The other day, I had a discussion, if one could call it that, with a friend who loves his guns, and who, while not a member of the NRA, worries about gun control just like the NRA does. His basic point was that responsible gun owners aren’t the problem. He’d be perfectly happy with background checks, and requiring a gun operating permit/license and an exam requirement, but he thinks that prohibiting “assault rifles” wouldn’t do that much because there are other “sporting rifles” that can do the same thing. They just don’t look as ominous and don’t carry the name of “assault rifle.” He feels the same way about limits on clip or magazine capacity. And that means, in his view, that one limitation or restriction on weapons and/or ammunition will lead to another and another, because those restrictions won’t be all that effective.

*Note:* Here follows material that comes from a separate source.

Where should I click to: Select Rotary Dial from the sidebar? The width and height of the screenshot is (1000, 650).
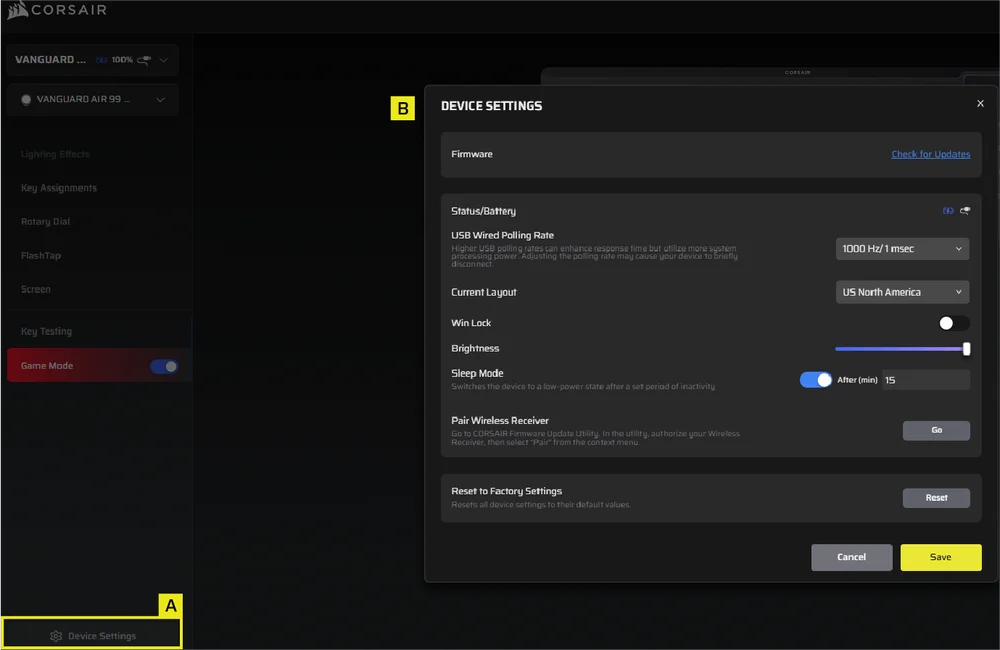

Leaving aside the obvious point that it would be difficult enough politically to enact more than one assault rifle or magazine/clip size restriction, let alone a series of such measures, this line of argument leads back to the NRA claim that guns don’t kill people, but people kill people. In a way, proponents of background checks are agreeing with that NRA claim, because they’re saying that a restriction on who can carry firearms will reduce deaths from guns. So… if that’s true, why don’t we just avoid the issue of which guns are more lethal and should be prohibited and go the other direction – require a state or federal gun operating permit, which includes gun instruction requirements and passing a federal use/safety exam, as well as firearms insurance? Perhaps it also, like a driver’s license, should have licensure levels.

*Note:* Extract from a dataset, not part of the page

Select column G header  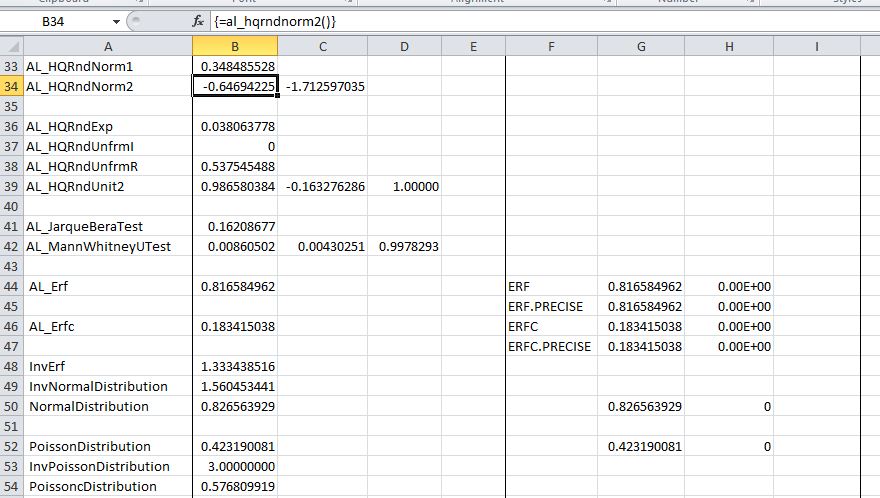coord(641,46)
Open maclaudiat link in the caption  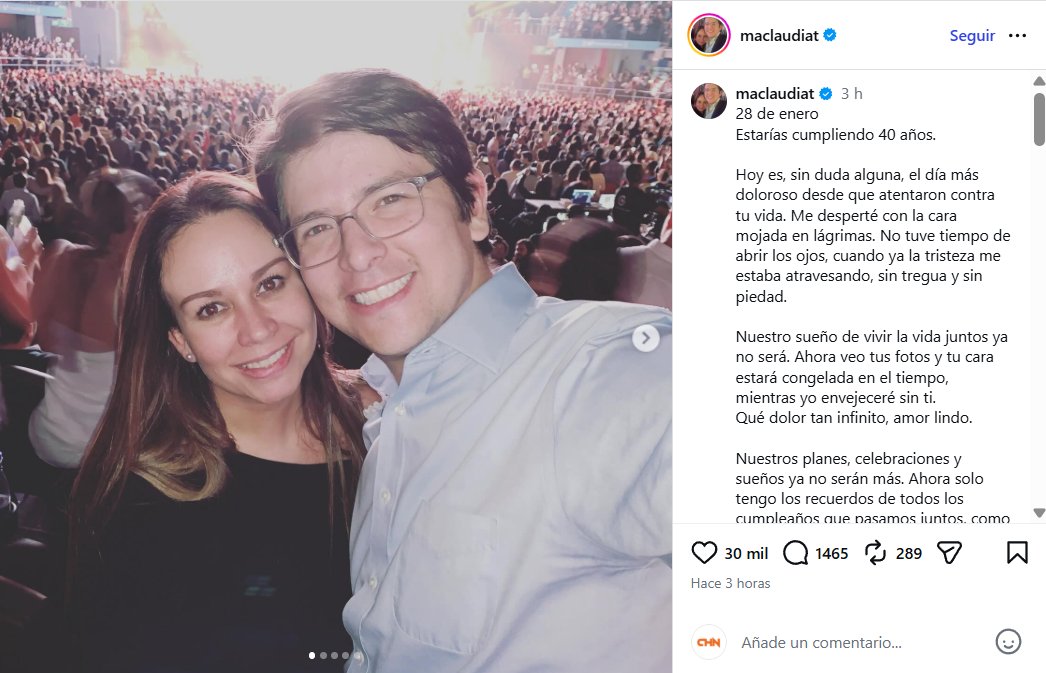coord(775,94)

After all, right now, one of the largest problems with guns is that people who shouldn’t have such weapons do in fact have and use them. There really are only two effective solutions – either remove all the guns or regulate the people using them.
In peacetime, at least, cars kill more people than guns do, and we haven’t banned cars… but we have put restrictions on drivers, and required automobile registration, insurance, and safety features. So why not do the same for guns? As my friend, the gun-lover, pointed out, a truly responsible firearms user shouldn’t have a problem with such an approach.